In Bangladesh about 95 percent of the people depend on tube-well water drawn from alluvial aquifers underlying the Ganges and Brahmaputra delta. However, a large proportion of the groundwater from the shallow tube wells is contaminated with high concentrations of naturally occurring arsenic (As). Options to abate this problem are extraction from deeper aquifers, return to the use of surface water and arsenic removal systems at household level. The last option is most feasible on a short term basis.

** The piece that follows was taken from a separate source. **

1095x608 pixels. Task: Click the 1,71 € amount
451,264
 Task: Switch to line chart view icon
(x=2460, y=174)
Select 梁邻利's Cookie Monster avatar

Although a number of household-level removal systems have been developed – such as those based on adsorption, chemical oxidation in combination with adsorption, ion exchange, chemical oxidation and coagulation – the non-technical aspects, relevant to the introduction and safe application of the appliance, have been largely glossed over. For this reason the implementation of these systems is as yet not very successful. There is a knowledge gap between what we know of the technical features of these technologies and the lack of knowledge about the suitability of the technologies for rural
households and rural women in a specific socio-cultural context. This study intends to address this knowledge gap. Therefore, the overall goal of the proposed study is to contribute to finding feasible, socially appropriate and gender-sensitive household-level technological solutions to the problem of arsenic groundwater contamination in rural Bangladesh. To achieve this goal, an innovative interdisciplinary study design was used. [authors abstract]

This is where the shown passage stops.